Challenges and outlook

CFD has become a mature technology that industry routinely relies upon as a standard tool. We have witnessed the successful numerical/digital design of aerospace vehicles in recent years, replacing (or at least supplementing) the experimental techniques of the past. Additionally, CFD is sometimes relied upon as the sole source of data for certain aspects of databases in the aerospace industry, including ground effects, throttle-dependent effects, and dynamic derivatives. Airframe loads have been developed using CFD and so have airframe and jet noise estimates. However, none of this is to say that all wind tunnel testing has ever been, will ever be, or should be replaced with computational approaches.
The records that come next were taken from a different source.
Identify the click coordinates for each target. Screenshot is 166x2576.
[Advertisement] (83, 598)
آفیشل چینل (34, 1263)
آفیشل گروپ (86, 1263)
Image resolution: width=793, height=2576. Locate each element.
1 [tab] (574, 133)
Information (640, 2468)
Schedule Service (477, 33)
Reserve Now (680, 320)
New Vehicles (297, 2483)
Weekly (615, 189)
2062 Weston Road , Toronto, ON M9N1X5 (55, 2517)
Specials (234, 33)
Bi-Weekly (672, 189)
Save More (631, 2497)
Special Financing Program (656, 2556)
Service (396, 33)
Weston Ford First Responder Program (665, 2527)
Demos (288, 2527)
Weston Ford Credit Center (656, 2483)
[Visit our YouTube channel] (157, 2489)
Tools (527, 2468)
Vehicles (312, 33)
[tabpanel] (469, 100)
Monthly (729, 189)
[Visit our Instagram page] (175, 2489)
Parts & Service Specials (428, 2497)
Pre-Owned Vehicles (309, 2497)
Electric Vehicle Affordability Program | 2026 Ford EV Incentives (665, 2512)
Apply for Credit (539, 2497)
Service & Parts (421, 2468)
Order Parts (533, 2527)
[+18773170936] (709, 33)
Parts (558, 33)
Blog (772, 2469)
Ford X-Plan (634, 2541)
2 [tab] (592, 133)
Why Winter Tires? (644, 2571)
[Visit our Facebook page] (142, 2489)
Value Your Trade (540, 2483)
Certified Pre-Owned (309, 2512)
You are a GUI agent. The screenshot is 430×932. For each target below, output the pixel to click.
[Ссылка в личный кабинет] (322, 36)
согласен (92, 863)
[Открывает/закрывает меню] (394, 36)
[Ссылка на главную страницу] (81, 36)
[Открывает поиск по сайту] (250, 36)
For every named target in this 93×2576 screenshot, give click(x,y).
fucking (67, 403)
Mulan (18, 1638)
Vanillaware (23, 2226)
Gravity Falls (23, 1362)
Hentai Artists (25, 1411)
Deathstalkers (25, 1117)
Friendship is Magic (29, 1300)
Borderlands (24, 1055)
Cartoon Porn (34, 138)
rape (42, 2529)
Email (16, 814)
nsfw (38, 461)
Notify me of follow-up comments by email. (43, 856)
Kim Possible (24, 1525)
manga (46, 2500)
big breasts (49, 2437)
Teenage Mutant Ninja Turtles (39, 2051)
Rather, we expect the two to continue to be complementary data sources in the creation of models of a vehicle’s expected flight behavior.

While a great deal of progress has been made toward this state, the remaining challenges will require continued focus and investment in the years to come. Developing algorithms and refactoring codes to take advantage of emerging accelerator-based HPC paradigms (e.g., GPUs) are the current focus of several CFD development teams.

Conclusion

As these accelerated codes become commonplace, they will revolutionize how CFD can be used in design and certification processes. Steady-state calculations for building aerodynamic databases will be completed in days rather than weeks. Time-accurate simulations of highly separated flows, jet noise, inlet dynamic pressure distortion, etc. will become routine and conducted for many flight conditions, as compared to the relatively sparse treatment that can be afforded today. Utilizing accelerated HPC will also allow high-fidelity CFD to affordably fit into multidisciplinary analysis and optimization processes that today rely on lower-order models for flow physics. With this jump in computing power, new bottlenecks will be realized in grid generation, post processing, and analyzing and archiving data. Advances must also be made in those areas at a commensurate rate in order to capture the full potential of CFD as HPC resources improve.